I am a stay-at-home dad and a role model to a community of children under the age of five. The decision to leave my career in pharmaceutical sales two years ago to stay home with our son (15 months at the time) was based on a desire to do what was best for him and for our family, which was embarking on a difficult journey as my wife began her medical residency. When I made the switch, I didn't give much thought to how it would affect the community, but I, and all of the other dads like me, are the male role models that my generation did not have.
I am 36 years old and while there are stories of stay-at-home dads going back to the 60s and 70s, they were few and far between. I was raised in a community south of Detroit with lots of stay-at-home moms, but no stay-at-home dads. Since we are an emerging trend, a lot of people are trying to define what stay-at-home dads are, whether it be in articles, news stories or film and television. Some of these are positive, but judging by the looks on most people’s faces when I tell them I am a stay-at-home dad, we still have a long way to go. More often, they question my ability to nurture a young child, or my ability to run a household, or whether I'm faithful to my wife, rather than asking me how I make it work.
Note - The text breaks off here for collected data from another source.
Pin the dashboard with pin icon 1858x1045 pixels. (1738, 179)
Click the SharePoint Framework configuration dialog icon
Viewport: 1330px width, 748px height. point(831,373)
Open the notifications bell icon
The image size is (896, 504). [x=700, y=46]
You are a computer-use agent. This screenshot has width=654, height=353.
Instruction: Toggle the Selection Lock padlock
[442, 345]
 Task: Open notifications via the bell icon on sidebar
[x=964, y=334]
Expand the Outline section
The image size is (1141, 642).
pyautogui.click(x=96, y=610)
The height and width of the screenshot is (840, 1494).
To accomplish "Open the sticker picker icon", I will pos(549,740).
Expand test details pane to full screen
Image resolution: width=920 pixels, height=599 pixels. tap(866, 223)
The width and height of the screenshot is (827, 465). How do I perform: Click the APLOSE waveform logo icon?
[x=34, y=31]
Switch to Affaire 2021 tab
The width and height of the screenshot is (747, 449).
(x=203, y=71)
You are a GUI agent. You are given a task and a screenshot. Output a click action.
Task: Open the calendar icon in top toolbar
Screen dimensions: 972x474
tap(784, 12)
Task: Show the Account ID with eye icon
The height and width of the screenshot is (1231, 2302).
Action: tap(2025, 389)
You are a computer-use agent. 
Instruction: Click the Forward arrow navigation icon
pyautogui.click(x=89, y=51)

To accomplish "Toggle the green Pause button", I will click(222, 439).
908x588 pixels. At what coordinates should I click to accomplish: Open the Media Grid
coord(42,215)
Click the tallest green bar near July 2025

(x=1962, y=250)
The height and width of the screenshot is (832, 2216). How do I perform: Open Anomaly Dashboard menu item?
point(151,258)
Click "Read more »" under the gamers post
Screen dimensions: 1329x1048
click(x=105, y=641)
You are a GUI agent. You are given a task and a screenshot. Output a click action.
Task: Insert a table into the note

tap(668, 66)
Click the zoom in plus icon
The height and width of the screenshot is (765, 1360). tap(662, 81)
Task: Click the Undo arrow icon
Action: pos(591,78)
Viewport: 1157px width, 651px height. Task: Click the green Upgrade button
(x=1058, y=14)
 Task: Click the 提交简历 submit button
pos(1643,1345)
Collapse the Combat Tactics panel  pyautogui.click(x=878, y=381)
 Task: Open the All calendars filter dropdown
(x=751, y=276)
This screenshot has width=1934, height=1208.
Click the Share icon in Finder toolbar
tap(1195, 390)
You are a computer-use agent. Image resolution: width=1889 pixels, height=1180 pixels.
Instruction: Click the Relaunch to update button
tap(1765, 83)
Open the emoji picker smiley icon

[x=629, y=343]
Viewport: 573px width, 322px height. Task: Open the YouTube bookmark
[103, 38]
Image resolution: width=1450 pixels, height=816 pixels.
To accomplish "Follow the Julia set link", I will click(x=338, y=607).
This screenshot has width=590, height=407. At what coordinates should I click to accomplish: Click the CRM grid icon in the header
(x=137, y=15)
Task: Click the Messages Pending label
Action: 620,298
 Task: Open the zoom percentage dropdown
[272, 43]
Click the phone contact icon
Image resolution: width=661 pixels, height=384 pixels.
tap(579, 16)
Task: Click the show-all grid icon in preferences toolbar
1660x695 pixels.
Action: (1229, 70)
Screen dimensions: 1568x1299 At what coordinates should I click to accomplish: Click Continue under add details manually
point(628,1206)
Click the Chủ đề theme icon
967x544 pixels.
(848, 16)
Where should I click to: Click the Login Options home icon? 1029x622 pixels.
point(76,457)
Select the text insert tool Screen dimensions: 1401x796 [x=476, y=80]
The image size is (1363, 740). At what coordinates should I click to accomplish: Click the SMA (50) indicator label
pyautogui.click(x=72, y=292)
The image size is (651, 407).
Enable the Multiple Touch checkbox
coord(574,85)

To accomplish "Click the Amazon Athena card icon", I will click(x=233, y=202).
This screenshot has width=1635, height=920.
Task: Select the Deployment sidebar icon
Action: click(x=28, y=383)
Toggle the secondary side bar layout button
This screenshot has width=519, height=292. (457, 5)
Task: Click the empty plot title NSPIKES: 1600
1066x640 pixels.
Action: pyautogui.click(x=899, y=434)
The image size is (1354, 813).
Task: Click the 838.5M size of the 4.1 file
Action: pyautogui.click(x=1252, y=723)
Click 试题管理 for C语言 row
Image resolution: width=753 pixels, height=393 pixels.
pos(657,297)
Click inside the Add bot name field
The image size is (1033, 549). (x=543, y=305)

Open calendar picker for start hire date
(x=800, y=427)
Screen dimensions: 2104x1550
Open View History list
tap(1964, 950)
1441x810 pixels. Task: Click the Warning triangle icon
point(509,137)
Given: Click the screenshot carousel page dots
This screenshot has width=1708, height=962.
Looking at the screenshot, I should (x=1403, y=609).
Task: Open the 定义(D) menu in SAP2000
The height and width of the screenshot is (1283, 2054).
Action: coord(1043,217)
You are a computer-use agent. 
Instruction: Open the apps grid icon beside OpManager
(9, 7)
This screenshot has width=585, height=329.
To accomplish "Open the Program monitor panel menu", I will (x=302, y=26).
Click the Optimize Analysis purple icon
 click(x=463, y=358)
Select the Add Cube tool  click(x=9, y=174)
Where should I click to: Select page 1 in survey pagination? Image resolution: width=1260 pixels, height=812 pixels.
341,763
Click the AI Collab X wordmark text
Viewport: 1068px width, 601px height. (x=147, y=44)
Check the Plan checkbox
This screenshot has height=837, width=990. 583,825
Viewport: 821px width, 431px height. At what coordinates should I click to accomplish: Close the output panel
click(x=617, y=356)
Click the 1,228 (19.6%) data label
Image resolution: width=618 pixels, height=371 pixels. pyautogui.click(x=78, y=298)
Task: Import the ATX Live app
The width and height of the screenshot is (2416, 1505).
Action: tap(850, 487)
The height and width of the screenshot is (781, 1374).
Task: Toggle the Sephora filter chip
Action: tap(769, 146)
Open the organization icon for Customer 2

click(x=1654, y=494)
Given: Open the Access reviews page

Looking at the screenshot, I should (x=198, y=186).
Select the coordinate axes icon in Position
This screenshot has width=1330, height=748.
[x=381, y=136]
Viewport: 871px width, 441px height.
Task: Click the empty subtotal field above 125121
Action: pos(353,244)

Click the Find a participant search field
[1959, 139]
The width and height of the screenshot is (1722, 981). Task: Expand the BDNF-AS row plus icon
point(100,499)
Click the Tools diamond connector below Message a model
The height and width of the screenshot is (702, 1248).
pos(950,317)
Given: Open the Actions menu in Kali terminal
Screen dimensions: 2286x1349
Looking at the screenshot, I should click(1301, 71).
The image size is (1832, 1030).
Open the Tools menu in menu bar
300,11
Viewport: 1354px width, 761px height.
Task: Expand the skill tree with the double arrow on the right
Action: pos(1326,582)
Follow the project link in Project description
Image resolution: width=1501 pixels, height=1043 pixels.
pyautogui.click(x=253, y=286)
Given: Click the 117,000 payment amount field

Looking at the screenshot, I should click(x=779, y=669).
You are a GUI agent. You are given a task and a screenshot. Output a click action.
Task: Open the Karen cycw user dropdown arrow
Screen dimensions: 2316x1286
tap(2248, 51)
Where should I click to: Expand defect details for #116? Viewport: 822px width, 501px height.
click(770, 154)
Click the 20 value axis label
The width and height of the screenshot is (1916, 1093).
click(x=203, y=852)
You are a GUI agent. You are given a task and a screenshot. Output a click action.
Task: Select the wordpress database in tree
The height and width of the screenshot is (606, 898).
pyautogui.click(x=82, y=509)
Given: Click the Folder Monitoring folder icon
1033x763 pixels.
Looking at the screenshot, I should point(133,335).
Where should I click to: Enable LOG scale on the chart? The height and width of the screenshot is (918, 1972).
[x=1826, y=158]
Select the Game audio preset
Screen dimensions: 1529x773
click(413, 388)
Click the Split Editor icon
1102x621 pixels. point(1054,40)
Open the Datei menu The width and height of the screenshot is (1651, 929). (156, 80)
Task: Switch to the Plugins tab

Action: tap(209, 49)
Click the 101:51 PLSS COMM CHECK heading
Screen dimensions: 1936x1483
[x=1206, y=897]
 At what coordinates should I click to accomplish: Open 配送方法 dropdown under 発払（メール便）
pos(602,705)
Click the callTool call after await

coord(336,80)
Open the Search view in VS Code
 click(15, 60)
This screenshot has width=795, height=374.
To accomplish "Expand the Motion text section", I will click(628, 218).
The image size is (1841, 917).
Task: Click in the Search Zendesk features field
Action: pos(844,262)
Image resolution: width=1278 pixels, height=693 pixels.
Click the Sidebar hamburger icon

I used to get angry about the questions and looks. For a while I was out to prove that not only could stay-at-home dads be equals with their female counterparts, we were actually better. At some point, I stopped feeling burdened by stereotypes and accepted it as a challenge to reshape them. Further, I realized that winning over moms, grandmas, librarians and gymnastic instructors was less important than winning over my son's peers.
We are hopefully reaching a new precipice in society, as movements like Lean In encourage and help women become leaders. Having men who are capable, caring stay-at-home parents is vital to the progress of women--and society.
Women trying to advance in their careers today feel the push and pull between accelerating their work lives and taking care of their families. Many choose to sacrifice themselves, their careers and their identities for the sake of their families. One of the reasons they may make that choice is that they have doubts about men’s abilities to fill their roles at home. If I, and all the other stay-at-home dads, can involve ourselves in the community of young people and show them that we are at least capable of doing the job, perhaps young women 20 years from now will believe they have a partner capable of taking care of the house. Perhaps 20 years from now, young men will also recognize that they are capable of staying home with the kids.
So to my fellow stay-at-home dads who are struggling in communities where there are only a handful of us, I encourage you to add another responsibility to your daily workload: cultivate great kids to become successful adults and to accept your responsibility as a role model. You have chosen this as your career; you should treat it as you did your previous one.
Here is what I do: In my old job I always looked for new ways to improve one skill set or another (often my employers forced the training on me). While it was sometimes tedious, I acquired new skills and got better at my job. I started doing the same thing as a stay-at-home dad: I watch cooking shows and read parenting magazines. I observe how other parents interact with their children and try to copy techniques I like. Most of all, I read parenting books. There are all sorts of experts that have different styles; find one that works for you and read up on it and then apply it.
Now that my son is a toddler, I find that he is engaging more with his peers. There are times when he wants me involved with him and his playmates, and there are times I stand on the sidelines waiting for disagreements to arise over who had what first. In those times I help bridge the communication gap between children and help them reach a resolution that includes empathy for one another. Whether I am a playmate, a teacher or a disciplinarian I am involved with my son and his peers.
I have never had a toddler question whether I was qualified to interact with them. I have yet to have a toddler ask me when I'm going to get a job. They have never asked my son why his mother wasn’t there. The toddlers accept me for who I am: a parent who cares about his son and the kids he interacts with.
While these toddlers may not realize it now, at some point in their lives when they are making critical career decisions, they may remember that taking full-time responsibility for a family is not a gender issue, and they may even remember an interaction with a stay-at-home dad like me.